**Selected extract**
-------------------------
Now on the blood thinning drug Wharfarin, Rodman is ruled out of contact sport until the summer.

But speaking for the first time about his sobering experience, the former Tamworth front man revealed his condition had baffled doctors, given his healthy lifestyle.

“I had a virus about three weeks ago so I was off for a game and I had a fitness test in the morning before we played Oxford United,” he explained.

“I came in and told the fitness coach I was having pains in my chest.

“Whenever I ran or controlled the ball on my chest it felt like someone was punching me or stabbing me.

"I passed the fitness test but I told the gaffer I was really struggling so we made the decision for me not to play.

“I watched the game, got progressively worse throughout the day sat out in the cold, and went home to bed.

“At about 9pm I was curled up on my bed in a ball. You know when you are in so much pain that you think, ‘I just want this to end’.

"It was horrendous. I rang the doctor to tell him my heart was beating really fast, I was having palpitations.

"He gave me some really strong painkillers which made me really tired.

“I woke up Sunday morning feeling a ton better so I thought maybe it was just a virus and I would be over it by Monday or Tuesday."

"Too rare"

But Rodman went on: “Monday came and I felt a bit worse and on Tuesday worse still. My girlfriend Lizzie was cooking me some lunch and I coughed up some blood. It was the size of a 10p piece and looked quite dark.

“I rang the doc and he told me to go straight to A&E. I had all the scans and everything was absolutely fine. I said to them, ‘Listen my doc has told me I’ve got to get a D-dimer done’, which scans for blood clots.

“They said the blood tests were all OK so we could rule that out. They told me I had pericarditis so I would have to be off for 10 days then I’d be good to go.”

But despite being given the all-clear, Dr Imran Khan – Aldershot’s club doctor – booked Rodman in to see leading cardiac specialist Professor Sanjay Sharma at St George’s Hospital in south London.


I asked what the worst case scenario was. She said, ‘Well, you could die’. My dad said, ‘You’re not going anywhere’.

- Alex Rodman

Rodman said: “The prof did the medicals of players like Peter Crouch and [Rafael] Van der Vaart so he knows his stuff.

"I had a D-dimer test just to rule a Pulmonary embolism out because I’d coughed up blood.

“I was sitting in his office, laughing and joking with Imran, while he went to get the results.

"I told him to bring me back some good news. He replied, ‘I’ll eat my stethoscope if you’ve got anything wrong with you. You are fit, healthy, you don’t drink or smoke – it is too rare’.
-------------------------
**Dataset**
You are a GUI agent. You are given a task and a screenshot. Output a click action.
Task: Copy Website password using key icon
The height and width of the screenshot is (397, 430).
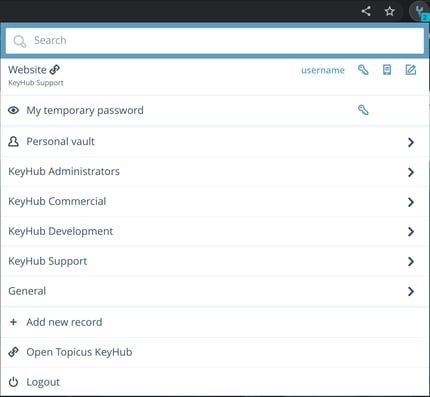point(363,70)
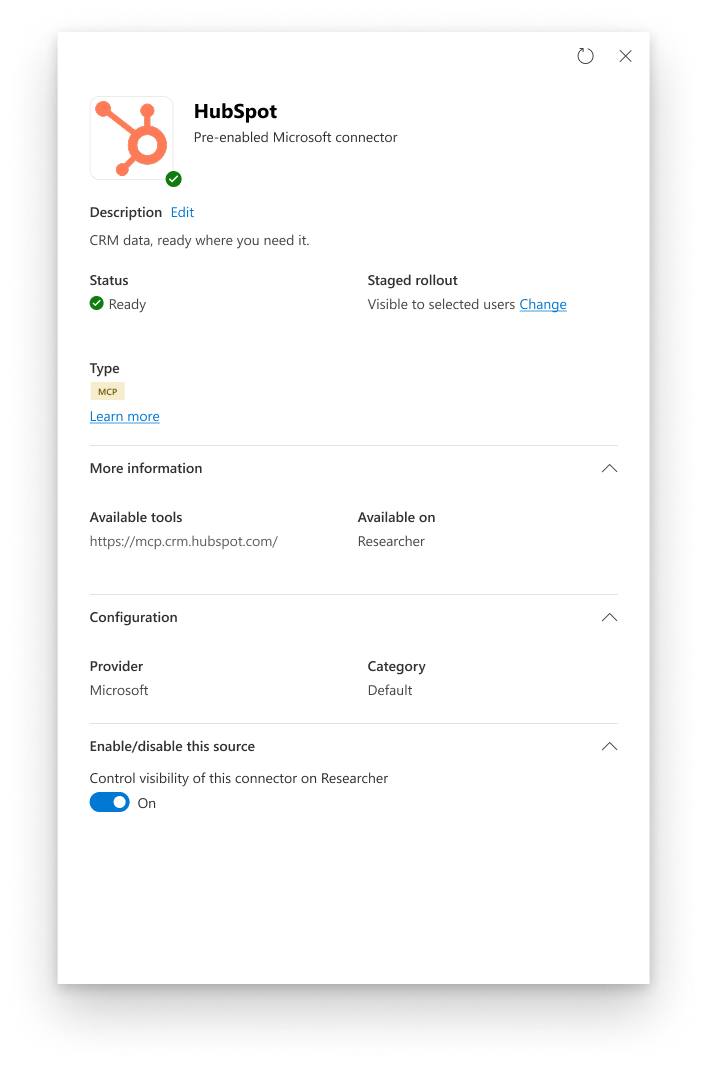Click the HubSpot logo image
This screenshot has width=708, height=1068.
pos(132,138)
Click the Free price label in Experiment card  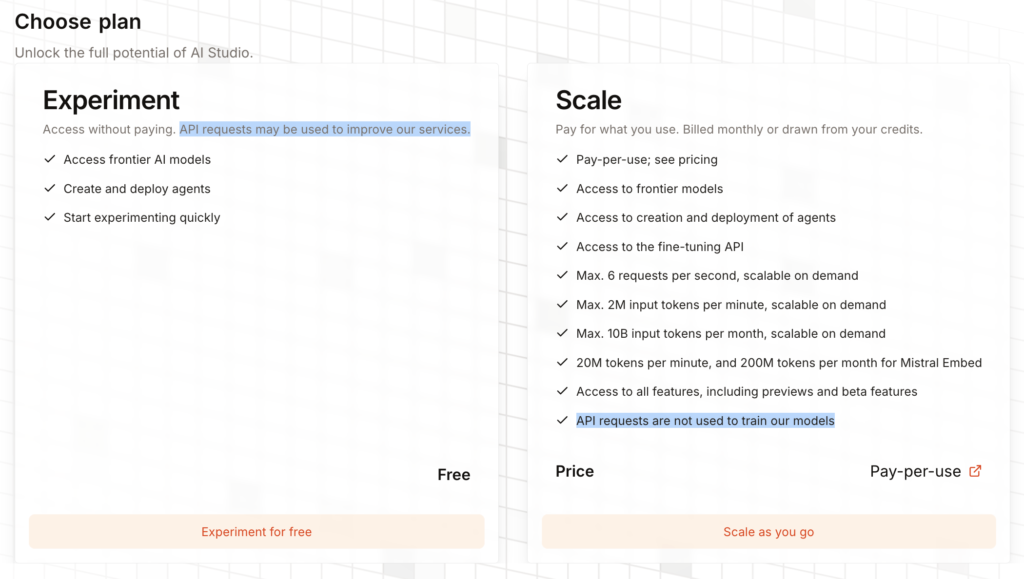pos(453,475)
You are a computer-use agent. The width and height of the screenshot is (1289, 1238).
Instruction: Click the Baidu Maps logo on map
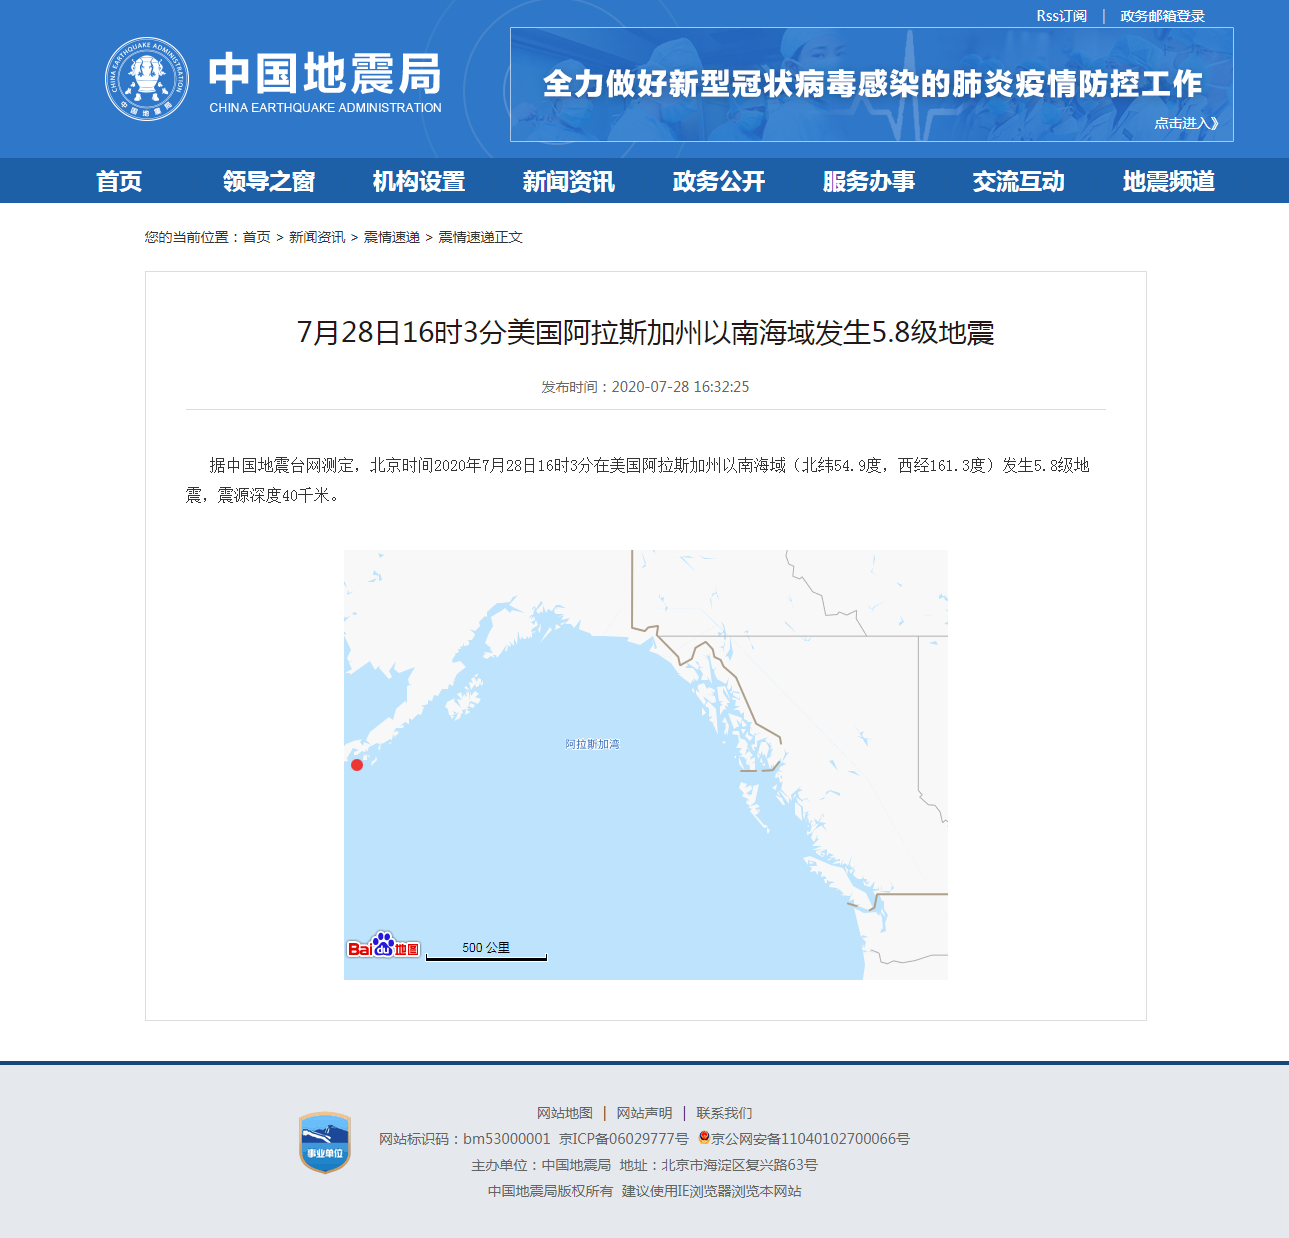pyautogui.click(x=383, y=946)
-------------------------
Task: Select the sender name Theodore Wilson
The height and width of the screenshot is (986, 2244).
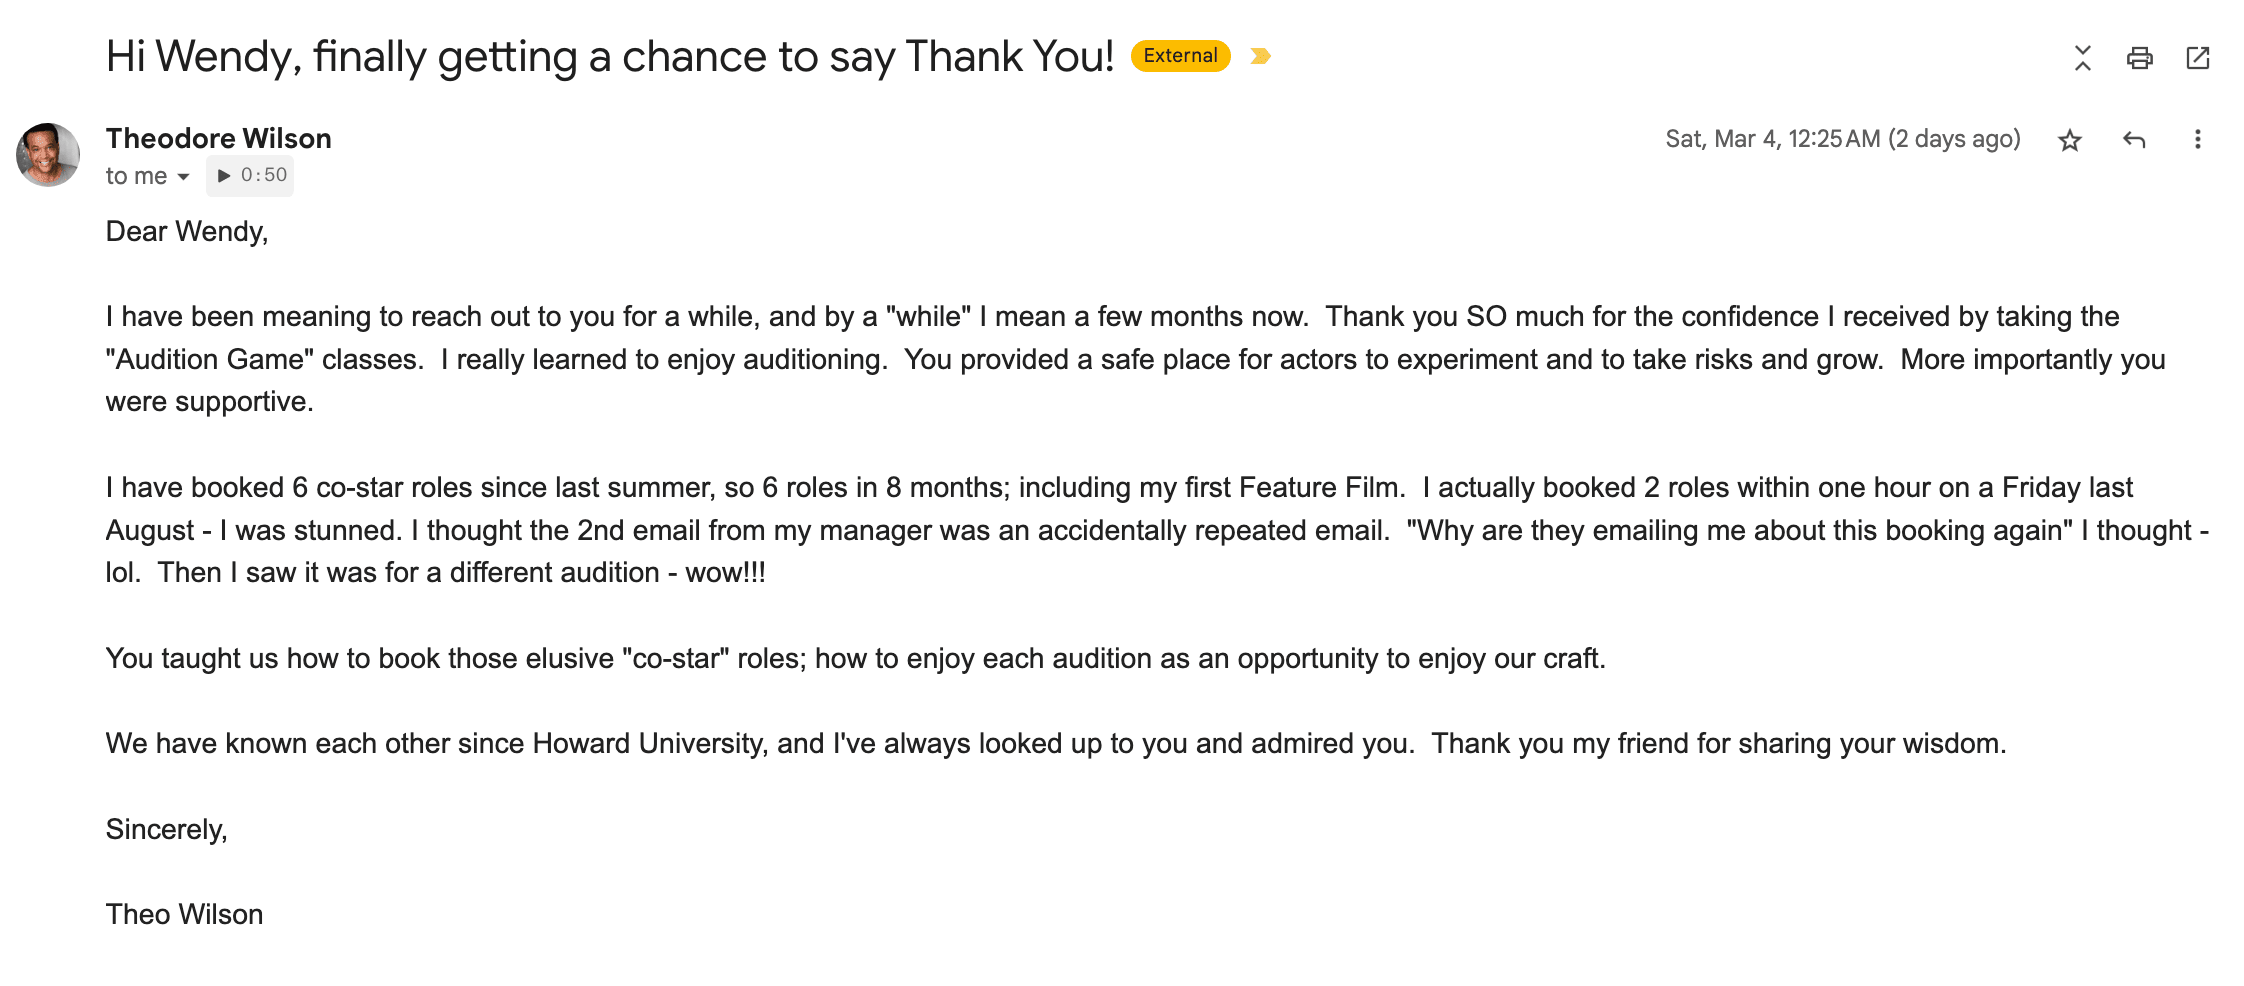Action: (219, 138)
-------------------------
**Work order**
Rewrite the part of the Alex Rodman article starting at "But speaking for" and ending at "not to play.", changing "fitness test" to "medical check" throughout.

**Worked solution**
But speaking for the first time about his sobering experience, the former Tamworth front man revealed his condition had baffled doctors, given his healthy lifestyle.

“I had a virus about three weeks ago so I was off for a game and I had a medical check in the morning before we played Oxford United,” he explained.

“I came in and told the fitness coach I was having pains in my chest.

“Whenever I ran or controlled the ball on my chest it felt like someone was punching me or stabbing me.

"I passed the medical check but I told the gaffer I was really struggling so we made the decision for me not to play.